Step forward with one leg, lowering your hips until both knees are bent at about a 90-degree angle. Make sure your front knee is directly above your ankle, not pushed out too far, and make sure your other knee doesn’t touch the floor. Keep the weight on your heels as you push back up to the starting position and repeat. Try doing backward lunges if you can as they are more challenging.
You need to do exercises that target your core, upper and lower abs, your sides and your lower back. Sit ups are a great core workout. Lying flat on your back and raising both your feet together and making a 90 degree angle with your core and legs target your lower abs and is a great way to reduce the belly fat. Having strong core muscles will help you out in many tasks that you regularly perform.

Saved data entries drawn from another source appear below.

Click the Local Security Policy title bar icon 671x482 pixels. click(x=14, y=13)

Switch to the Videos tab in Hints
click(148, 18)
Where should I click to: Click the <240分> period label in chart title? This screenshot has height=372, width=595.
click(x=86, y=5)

What people refer to when saying they “do cardio” are endurance exercises that strengthen the circulatory system which is made up of the heart and the blood vessels in your body. Exercises that are done for a long stretch of time make the heart beat faster and pump more blood through your system which in turn carries nutrients and oxygen to every cell in your body. Any activity that gets your heart rate to about 50 to 75 percent of your maximum heart rate can be classified as a cardio exercise. So pick any exercise you love, aerobics or zumba and get that heart racing. Put on some workout videos at home and dance away. Alternatively, you can also try brisk walking.
A push-up is a total-body functional movement that is great for increasing strength and has the added benefit of engaging the core and lower body.
Start by getting into the high plank position, place your hands firmly on the ground, directly under your shoulders. Ground your toes into the floor to stabilize your lower half. Tighten your core, engage your glutes and hamstrings, and flatten your back so your entire body is neutral and straight. Begin to lower your body, keeping your back flat and eyes focused about three feet in front of you to keep a neutral neck, until your chest grazes the floor. Don’t let your butt dip or stick out at any point during the move; your body should remain in a straight line from head to toe. Draw shoulder blades back and down, keeping elbows tucked close to your body. Keeping your core engaged, exhale as you push back to the starting position and repeat.